The prior art discloses various technologies for the purpose of removing FA, e.g. air-borne when released from products or directly from well-known and widely used resins as introduced supra. U.S. Pat. No. 5,352,274 discloses air filtration utilizing a plurality of corrugated base sheets which are stacked or nestled and which have entrapped carbon dust for adsorption of impurities such as FA, acetaldehyde, and acrolein. This technology provides a method to adsorb FA molecules physically but not degradation by a chemical or biochemical reaction. U.S. Pat. No. 5,830,414 discloses the treatment of carbon fibers with an active small molecule such as a strong acid, strong base, or strong oxidizing agent. These chemicals can only be used to treat fibers having high chemical resistances such as activated carbon fibers. Further, fibers thus treated are potentially hazardous to handle. The use of formaldehyde degrading enzymes in air filters is described in JP2001340436.
With respect to textile industry and building materials, FA reducing agents should not adversely affect fabric properties such as hand, shrinkage, strength retention and shade or whiteness or the mechanical properties of the particleboard. And, of course, it must be economical to use in production and efficient at reasonable levels. In the textile industry, compounds having active methylene groups have been used as FA reducing agents to reduce the amount of FA released from durable press-treated fabrics as described in Textile Chemist and Colorist, Vol. 16, No. 12, p. 33, December 1984 (published by the American Association of Textile Chemists and Colorists). FA reducing agents containing active methylene hydrogens also may be added to coating compositions containing urea/formaldehyde or melamine/formaldehyde resin to reduce formaldehyde concentration (e.g. described in U.S. Pat. No. 5,795,933). Also the addition of urea and its derivatives is known to scavenge formaldehyde.

» Information given
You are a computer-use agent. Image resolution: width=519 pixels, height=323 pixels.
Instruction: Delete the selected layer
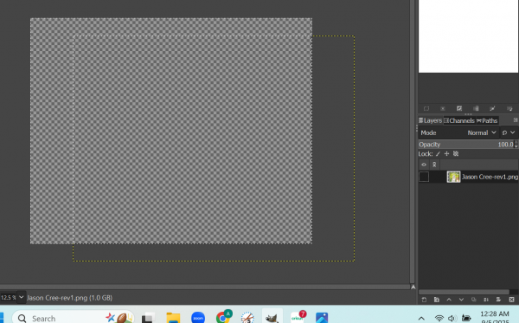click(511, 300)
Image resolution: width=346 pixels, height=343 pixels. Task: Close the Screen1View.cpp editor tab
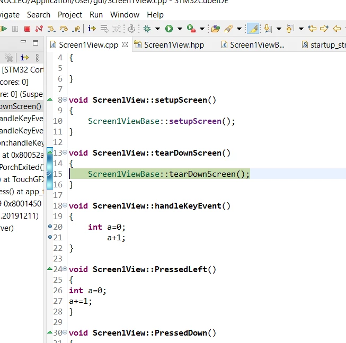[x=125, y=44]
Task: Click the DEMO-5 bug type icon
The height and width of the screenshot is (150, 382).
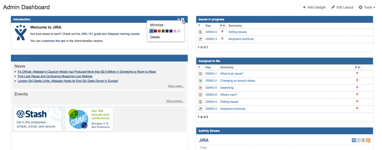Action: (x=200, y=88)
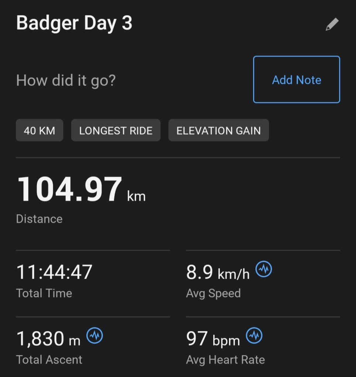Select the Total Time label

pyautogui.click(x=44, y=293)
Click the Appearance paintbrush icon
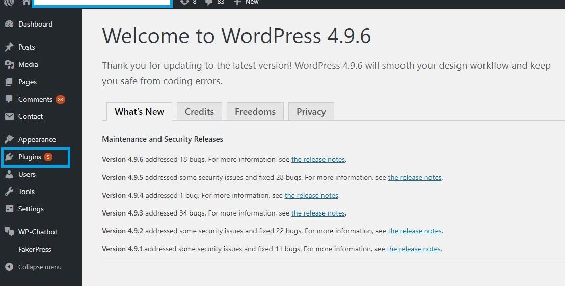The image size is (565, 286). pos(9,139)
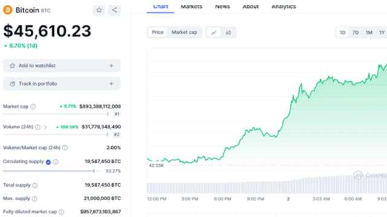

» Check your understanding
**A)** In the passage on formaldehyde removal, why have compounds having active methylene groups been used in the textile industry?
**B)** Decide whether each statement agrees with the passage on formaldehyde removal, answering yes or no and quoting the deciding words: (i) The air filtration of U.S. Pat. No. 5,352,274 breaks down FA through a chemical reaction. (ii) Fibers treated by the method of U.S. Pat. No. 5,830,414 are potentially hazardous to handle. (iii) Urea and its derivatives are known to scavenge formaldehyde.
The records were taken from a different source than the text.

» Results of the tasks
**A)** They have been used as FA reducing agents to reduce the amount of FA released from durable press-treated fabrics.

**B)**
(i) No: "This technology provides a method to adsorb FA molecules physically but not degradation by a chemical or biochemical reaction."
(ii) Yes: "Further, fibers thus treated are potentially hazardous to handle."
(iii) Yes: "Also the addition of urea and its derivatives is known to scavenge formaldehyde."